Constructive Discharge Claims Dismissed; Alleged “Unpleasant” and “Difficult” Working Conditions Were Insufficient

In 14 Street Medical, P.C. v. Khan, No. 152388/2023, 2023 WL 7924835 (N.Y. Sup Ct, New York County Nov. 16, 2023), the court, inter alia, granted the defendant’s (here, the employee, sued for breach of contract) counterclaim for “constructive discharge” under the New York State and City Human Rights Laws.

In sum, the plaintiff (a medical practice) hired the defendant (a medical doctor); the parties’ relationship was governed by a physician-employment agreement. Plaintiff sued defendant alleging breach of that agreement; in response, defendant interposed counterclaims alleging, among other things, constructive discharge.

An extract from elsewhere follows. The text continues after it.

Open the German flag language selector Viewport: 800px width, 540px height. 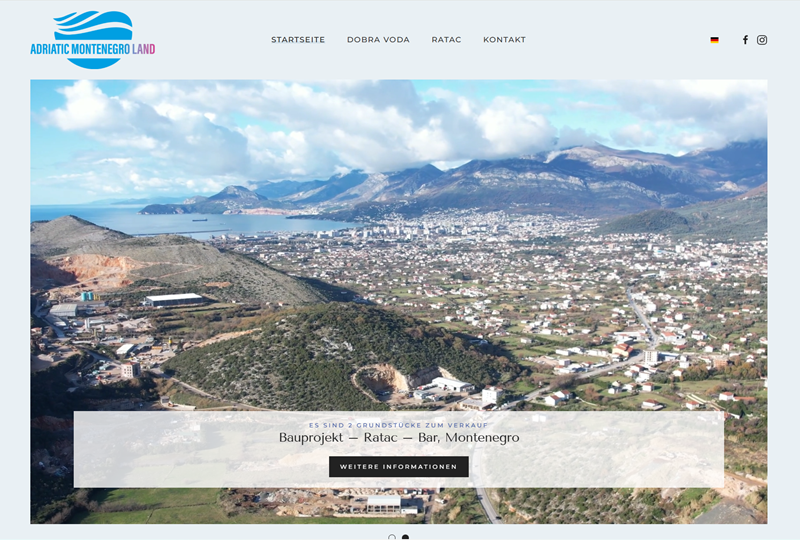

As to that claim, the court explained:

The standard for alleging a claim of constructive discharge is higher than the standard for establishing a hostile work environment where, as here, the alleged constructive discharge stems from the alleged hostile work environment. To establish constructive discharge, plaintiff must produce evidence that her employer deliberately created working conditions so intolerable, difficult or unpleasant that a reasonable person would have felt compelled to resign. … Here, defendant has failed to establish constructive termination. The documentary evidence shows that defendant voluntarily tendered her resignation. She expressed her will to do so in her communication addressed to Kutner dated February 21, 2023, where she states, “I want out and don’t want to deal with [sic] anymore” and “I am not returning to this practice starting tomorrow.” While defendant found the working conditions unpleasant and difficult, defendant has not shown that plaintiff’s conduct was so intolerable that she had no choice but to resign.

[Cleaned up.]

The court likewise found that defendant did not show that the plaintiff retaliated against her. On this point, the court held that while defendant’s filing of a discrimination charge with the U.S. Equal Employment Opportunity Commission (EEOC) constituted “protected activity,” there was neither evidence of an “adverse employment action” nor of a causal connection between the protected activity and the alleged adverse actions.